INSTRUCCIONES
#1 Resume en forma de lista el párrafo de la fuente que comienza con "El hombre parecía ser sincero" y conserva sus datos principales.
#2 Reproduce sin cambios todo el tramo de la fuente que va desde "Aquella mañana fuimos" hasta "conocía el ritual.".

FUENTE
========================================

Aquella mañana fuimos al mercado de San
Pedro, mercado central de la ciudad de Cusco, en busca de un
sacerdote andino o Pacco, hábil para oficiar la ceremonia de
pago a la tierra. Estuvimos un buen rato buscando por aquí y
allá a la persona ideal. Finalmente la ubicamos. Era un
hombre de marcadas facciones andinas, vestido a la usanza
andina. Vestía un poncho de colores y un gran y vistoso
chullo con borlas de color rojo indio, parecía un buen
hombre, pero sobre todo, era evidente que conocía el ritual.
Luego ubicamos un kiosco que vendía los “despachos” o
“pagos” para realizar el ritual. Mientras realizábamos las
compras me preguntaba: “¿Qué es el pago a la tierra?” “¿Por
qué pagar a la tierra?”
El hombre parecía ser sincero y lleno de buena voluntad. Nos
fuimos con él. Nos dirigimos a un paisaje andino en el
Parque Arqueológico de Saqsayhuamán, no muy lejano a la
ciudad, adecuado para la realización del ritual. Llegados al
lugar, elegimos el punto exacto, en las faldas de un cerro y
en medio de unos árboles. Nos pareció el sitio ideal, pues
nos ofrecía un ambiente adecuado para descansar, realizar el
ritual y conversar tranquilamente, lejos del ruido de la
ciudad.

========================================

INFORMACIÓN PROPORCIONADA
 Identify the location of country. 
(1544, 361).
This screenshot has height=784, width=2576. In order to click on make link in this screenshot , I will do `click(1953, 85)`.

========================================

RESPUESTAS
#1
- El hombre parecía sincero y lleno de buena voluntad, y nos fuimos con él.
- Nos dirigimos a un paisaje andino del Parque Arqueológico de Saqsayhuamán, no muy lejos de la ciudad.
- Elegimos un punto en las faldas de un cerro, en medio de unos árboles.
- El sitio nos pareció ideal para descansar, realizar el ritual y conversar tranquilamente, lejos del ruido de la ciudad.

#2
Aquella mañana fuimos al mercado de San
Pedro, mercado central de la ciudad de Cusco, en busca de un
sacerdote andino o Pacco, hábil para oficiar la ceremonia de
pago a la tierra. Estuvimos un buen rato buscando por aquí y
allá a la persona ideal. Finalmente la ubicamos. Era un
hombre de marcadas facciones andinas, vestido a la usanza
andina. Vestía un poncho de colores y un gran y vistoso
chullo con borlas de color rojo indio, parecía un buen
hombre, pero sobre todo, era evidente que conocía el ritual.